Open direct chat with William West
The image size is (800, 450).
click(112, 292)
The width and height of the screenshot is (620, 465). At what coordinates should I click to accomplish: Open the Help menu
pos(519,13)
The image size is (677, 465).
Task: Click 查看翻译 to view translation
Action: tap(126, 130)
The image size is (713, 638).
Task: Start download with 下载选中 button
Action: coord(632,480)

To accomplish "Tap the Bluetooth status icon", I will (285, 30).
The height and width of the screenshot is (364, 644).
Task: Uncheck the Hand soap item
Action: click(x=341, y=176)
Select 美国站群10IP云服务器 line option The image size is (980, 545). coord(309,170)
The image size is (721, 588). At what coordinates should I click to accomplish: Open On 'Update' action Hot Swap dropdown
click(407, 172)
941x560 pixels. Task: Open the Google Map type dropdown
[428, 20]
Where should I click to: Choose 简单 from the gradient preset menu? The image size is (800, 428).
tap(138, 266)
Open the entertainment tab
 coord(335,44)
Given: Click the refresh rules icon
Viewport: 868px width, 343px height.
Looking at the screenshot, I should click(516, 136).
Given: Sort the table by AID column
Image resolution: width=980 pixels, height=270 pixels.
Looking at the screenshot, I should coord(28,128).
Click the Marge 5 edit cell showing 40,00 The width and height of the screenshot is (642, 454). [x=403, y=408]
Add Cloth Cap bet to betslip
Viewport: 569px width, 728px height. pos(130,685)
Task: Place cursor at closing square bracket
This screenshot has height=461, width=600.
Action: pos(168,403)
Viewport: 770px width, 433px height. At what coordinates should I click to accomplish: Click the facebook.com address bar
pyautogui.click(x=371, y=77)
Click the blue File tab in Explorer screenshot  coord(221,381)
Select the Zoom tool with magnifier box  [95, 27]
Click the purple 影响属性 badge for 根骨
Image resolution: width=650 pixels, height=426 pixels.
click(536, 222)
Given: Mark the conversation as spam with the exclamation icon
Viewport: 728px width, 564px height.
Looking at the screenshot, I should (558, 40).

■ What you should do ■
Tally, across the records, each line that contains the word "Given", and answer with nothing except the count.

■ Answer to the exercise ■
3